Text shown:
━━━━

Augustus N. Dickens, the brother of novelist Charles Dickens, writes President Lincoln: “Forgive my intrusion upon your time, when our common Country demands your deepest thought,–

Many years ago my brother Charles Dickens, wrote a book, the title of it, was, “American Notes” –: therein he took occasion to remark that slavery was the curse of the country, — Under God that curse is being removed by you,–

Now comes the favor I have to ask of you, your signature, which will be cherished by me & my family for ever,– An Englishman by birth & education, but one of America’ s adopted sons, — without any axe requiring grinding at present, I shall keep your name, written by yourself, as a lasting momento of goodness of heart, honesty of purpose, & patriotic devotion to the cause of God & Humanity

Michigan Congressman John F. Driggs asks President Lincoln to shake hands with some visitors from Connecticut.

Kentucky editor Albert Hodges writes President Lincoln regarding state politics: “Our Convention, which assembled in Louisville the day before yesterday, was attended by Delegates from 58 counties. There were about twenty one or twenty two counties, in which public meetings were had been held, and delegates appointed, that were not represented. The great mass of the truly loyal men of Kentucky are laboring men — many of them without negroes to assist them — consequently, could not leave their farms and workshops at this particular season of the year to attend a convention, without considerable pecuniary loss to men of that class. However, we had an exceedingly interesting and harmonious meeting, and one too that will make itself felt in the coming canvass.

It was exceedingly gratifying to me, in my conversations with the Delegates, to find that you are preferred to any other living man by all the truly loyal men in Kentucky. I was of opinion that the Convention should endorse you by resolution; but there were some few who thought, for prudential reasons, that such preference ought not to be expressed by resolutions, when it was known that every Delegate present was for you, as well as every Delegate to the Baltimore Convention. Under the circumstances, those of us who were for the passage of such a resolution yielded to the wishes of the few in order to perfect harmony in our action.

From the men who composed the Guthrie-Prentice Convention,2 I am satisfied we shall have a tremendous struggle in Kentucky for supremacy. They are mostly the wealthy slaveholders of Kentucky — they are struggling for the continuance of Slavery in the State, and nothing which every appliance of wealth can effect, will be left undone by them to carry this State against you– Still, I trust in the justice of our cause and the approval of a kind Providence, to give us the victory over those who would enslave their fellow men in all time to come.

━━━━

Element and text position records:
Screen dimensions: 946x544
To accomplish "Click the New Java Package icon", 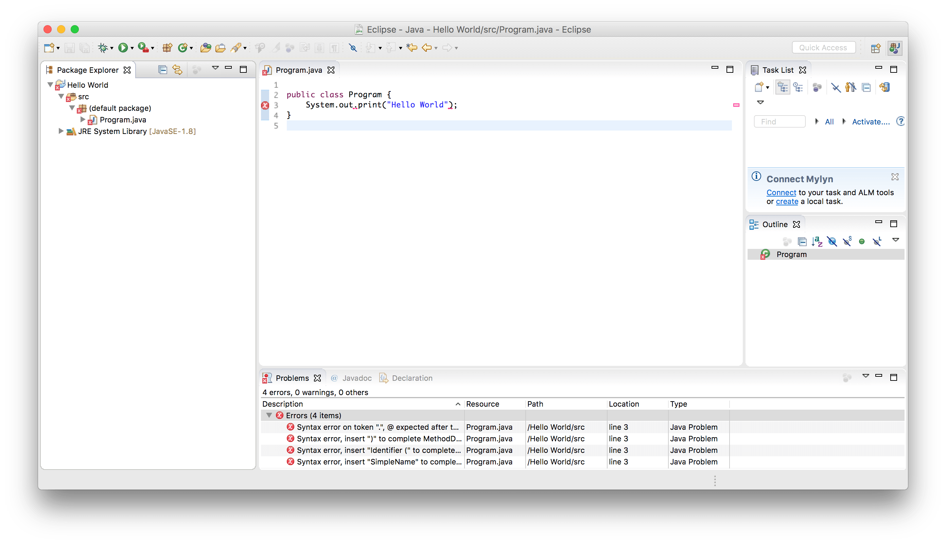I will tap(167, 48).
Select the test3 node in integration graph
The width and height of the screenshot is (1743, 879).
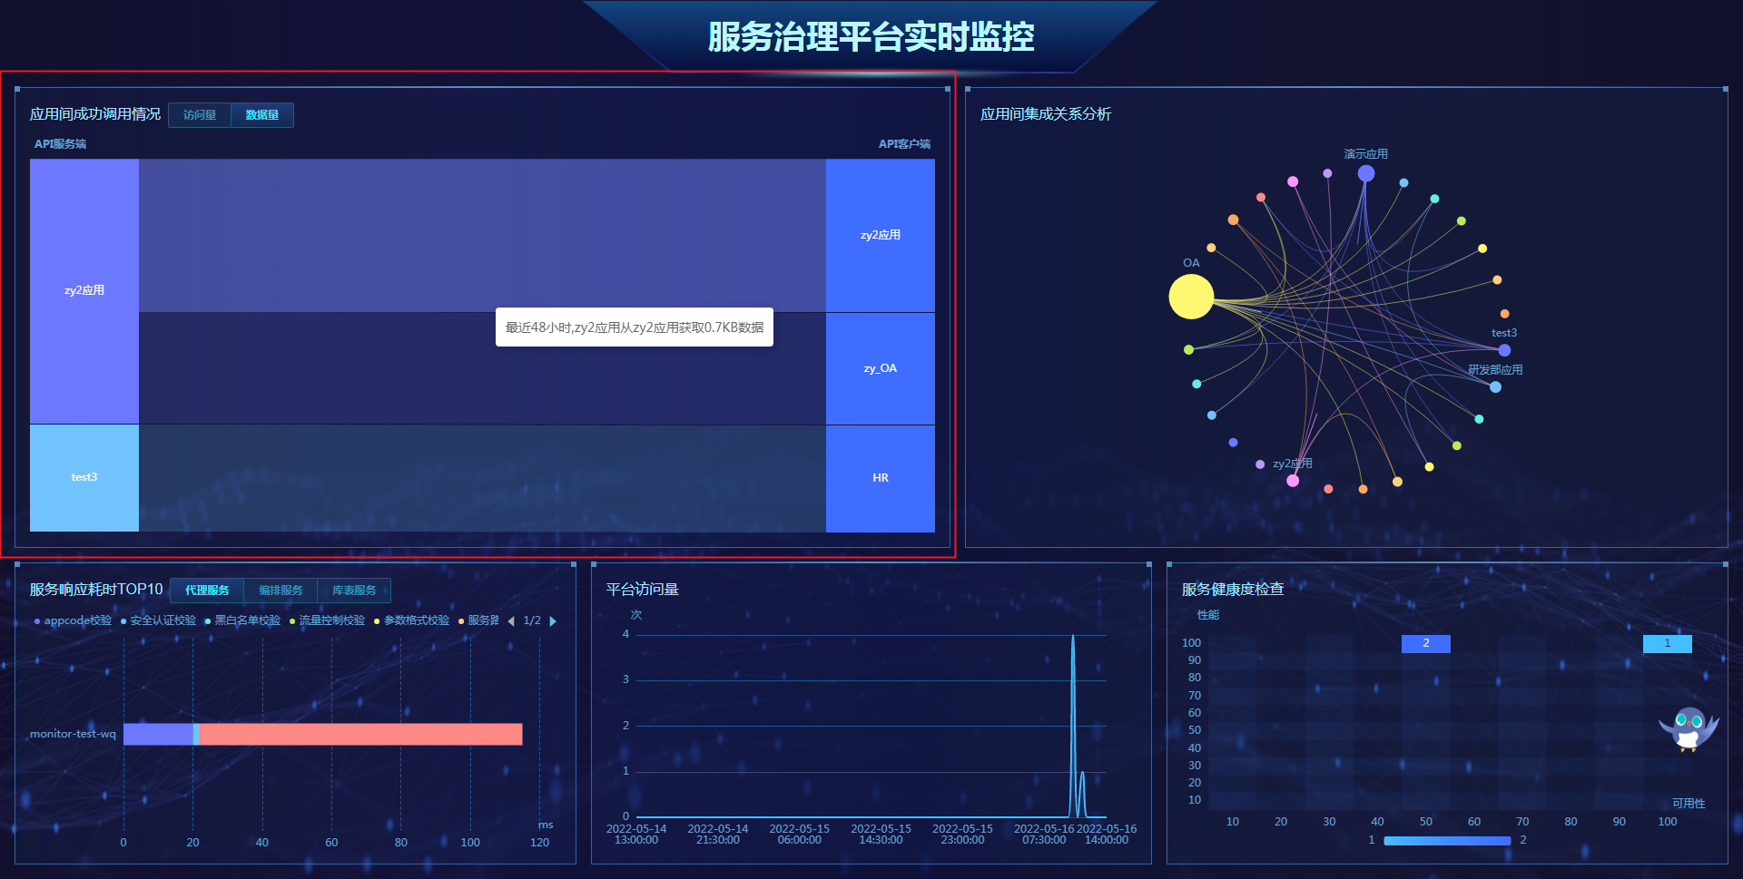[x=1504, y=352]
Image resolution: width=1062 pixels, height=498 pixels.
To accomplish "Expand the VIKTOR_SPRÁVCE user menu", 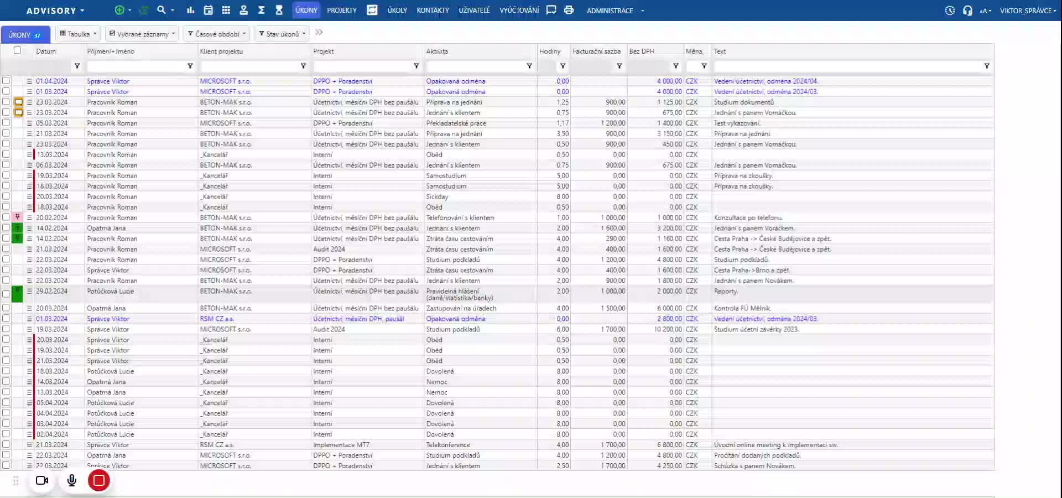I will pyautogui.click(x=1027, y=11).
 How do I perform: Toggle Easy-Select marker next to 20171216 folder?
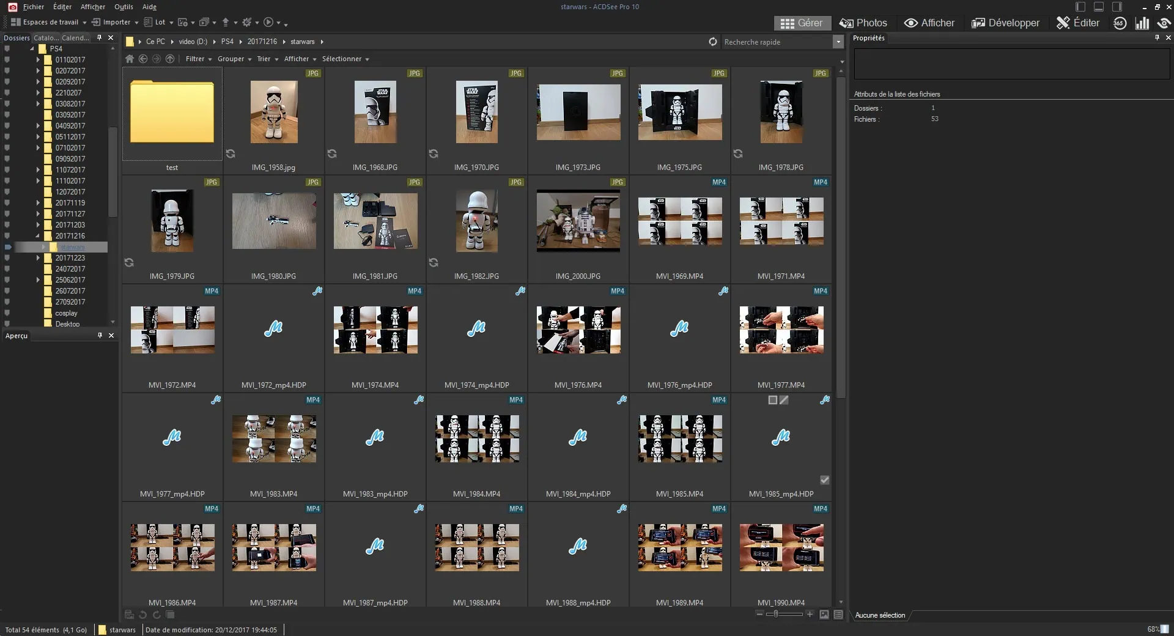tap(7, 236)
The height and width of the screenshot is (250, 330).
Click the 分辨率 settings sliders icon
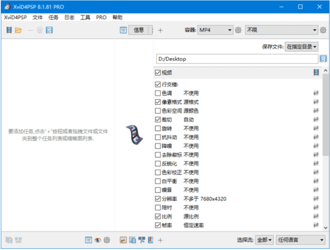point(316,199)
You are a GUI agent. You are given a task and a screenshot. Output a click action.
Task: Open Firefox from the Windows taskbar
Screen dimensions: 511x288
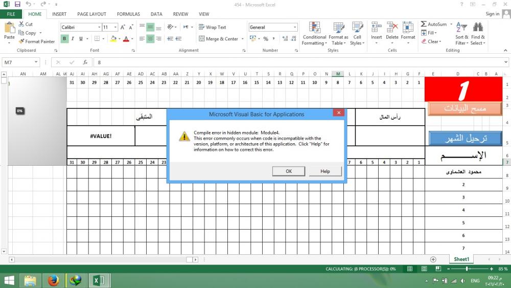pos(53,280)
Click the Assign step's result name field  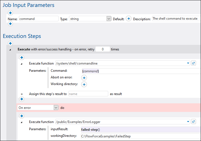[88, 94]
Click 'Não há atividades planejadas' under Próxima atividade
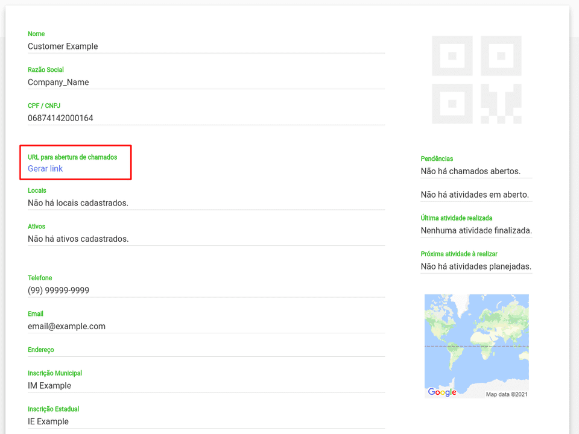This screenshot has height=434, width=579. tap(476, 266)
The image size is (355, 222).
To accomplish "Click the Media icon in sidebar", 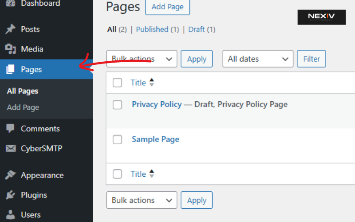I will [10, 49].
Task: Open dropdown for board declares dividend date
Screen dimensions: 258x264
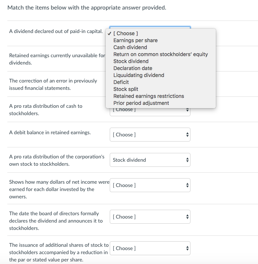Action: pos(150,217)
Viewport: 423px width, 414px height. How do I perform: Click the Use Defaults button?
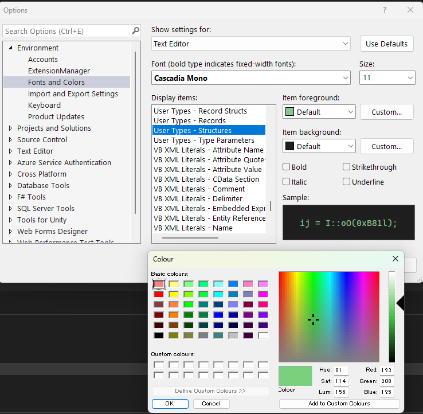click(386, 44)
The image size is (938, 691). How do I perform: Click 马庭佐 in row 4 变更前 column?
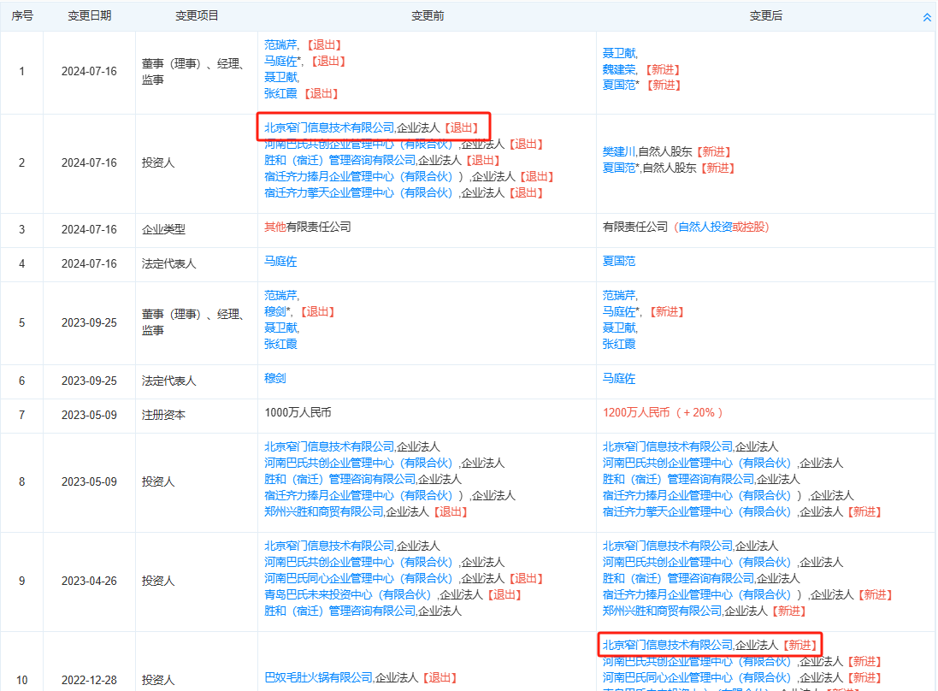[x=280, y=262]
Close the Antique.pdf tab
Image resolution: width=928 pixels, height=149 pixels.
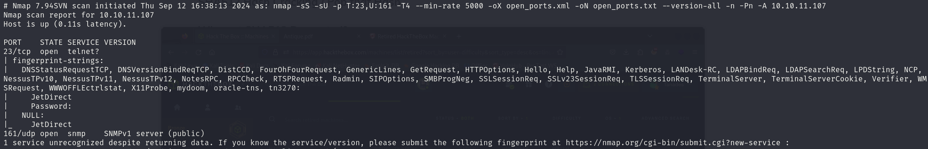[359, 36]
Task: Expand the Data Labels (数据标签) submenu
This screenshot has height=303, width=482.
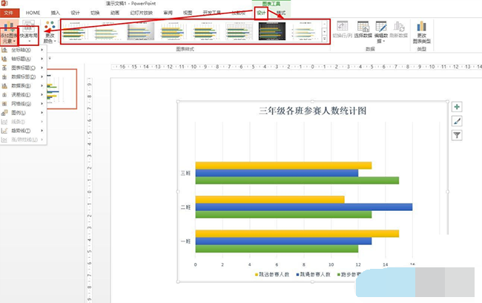Action: coord(24,76)
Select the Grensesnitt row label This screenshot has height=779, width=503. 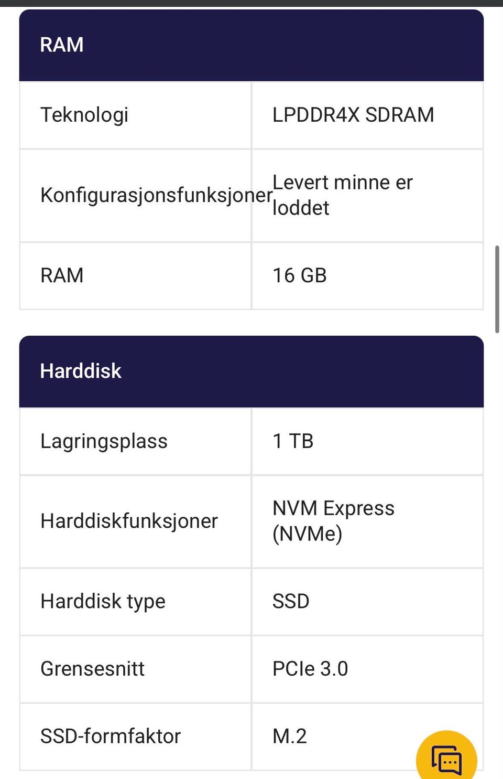coord(92,669)
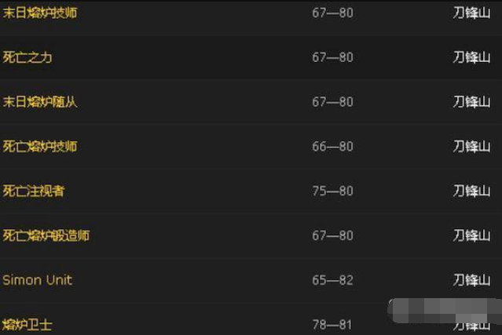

━━━━

Work instructions:
- A) Retype the part of the letters to President Lincoln between "Kentucky editor Albert" and "the coming canvass.", inclusive.
- B) State how many lines of the records contain the word "resolution", giving only the number.
The text and the records are unrelated to each other.

Answers:
- A)
Kentucky editor Albert Hodges writes President Lincoln regarding state politics: “Our Convention, which assembled in Louisville the day before yesterday, was attended by Delegates from 58 counties. There were about twenty one or twenty two counties, in which public meetings were had been held, and delegates appointed, that were not represented. The great mass of the truly loyal men of Kentucky are laboring men — many of them without negroes to assist them — consequently, could not leave their farms and workshops at this particular season of the year to attend a convention, without considerable pecuniary loss to men of that class. However, we had an exceedingly interesting and harmonious meeting, and one too that will make itself felt in the coming canvass.

- B) 2